Automation and security: it’s a match
Apart from the obvious benefits a shift-left approach brings about, there’s more to gain below the surface. When embedding security early on, and at each stage of development and testing, your team will save tons of time. The key to that time-saving lies in automation. It may sound counter-intuitive, but automated security testing does a splendid job on condition that it’s applied early enough in the development lifecycle.
The market offers lots of tools that can help you shift left and implement automation through your pipeline. Static or Dynamic Application Security Testing (SAST/DAST) automatically checks for vulnerabilities in your application. Interactive Application Security Testing (IAST) combines these two and is typically employed as some kind of agent into the runtime environment that observes operations and attacks. Dependency Scanning, on the other hand, scans for flaws in dependencies - a must-have to check your open-source libraries - and Secrets Detection guarantees that you have no compromised secrets such as database credentials or API keys.

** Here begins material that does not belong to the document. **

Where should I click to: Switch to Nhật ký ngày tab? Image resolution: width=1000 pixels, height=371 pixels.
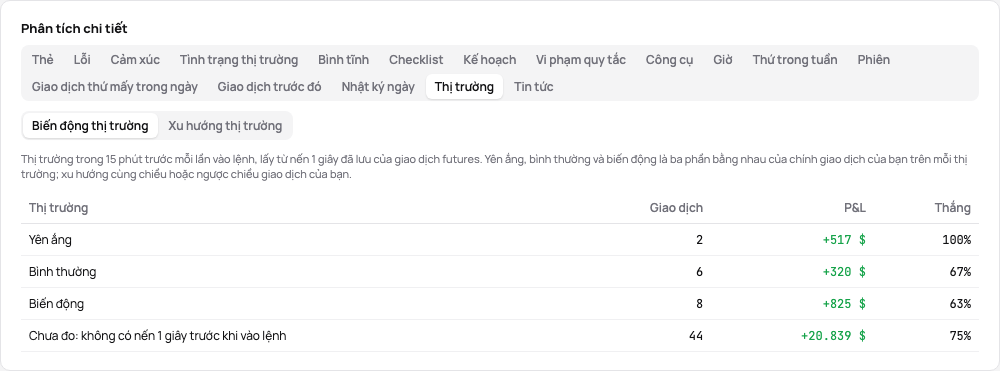coord(378,87)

In essence, automation means less room for human errors, increased code coverage and no issues in your production environment. If you want to shift left on security without automation, you will not succeed.
Don’t move responsibilities, share them
Shifting left is not about moving responsibilities, it’s about sharing responsibilities. By aligning development, operations and security, we can start talking about a true DevSecOps approach. The cross-pollination between these branches inevitably leads to more awareness and education among the technical teams in your organisation. If certain security processes become embedded in your way of working, developers, for instance, will automatically gain a better understanding of how security protocols work and how they positively impact the outcome.
Does that mean that security teams become obsolete in the long term? Absolutely not. Empowering DevOps to perform security testing doesn’t equal replacing the core security team. To make sure your shift-left process is functioning properly, you still need to perform penetration tests or audit access rights and logs. On top of that, your development team will still need guidelines, best practices and new procedures that are developed and maintained by the core security team.
Downsizing your InfoSec team, failing to collaborate with them or engaging them too late are the most common pitfalls that prevent teams from shifting left on security. If your information security team is understaffed, they are not able to address all risks and oversee all the processes and people that they need to. It leads to situations where they are not able to collaborate with your software teams, something that is vitally important in this era of continuous cyber-attacks.
Assess, learn and implement
Starting with shifting left on security is not always easy and we can’t give you a one-size-fits-all solution. What’s most important is that you define a clear strategy. Decide where you intend to go and try to do this in a one-page strategy that you can share with the company. Your strategy will help every colleague to understand what successful implementation looks like for your organisation.
Include vision, ownership structure and metrics into the document and follow a ‘plan-do-check-act methodology’ to mature your strategy over time. It doesn’t have to be perfect from the beginning as long as you’re willing to stick with it.
Over time, you’ll see that shifting left on security will help your organisation reduce risk, improve security and gain efficiency in resolving potential issues. What’s not to love?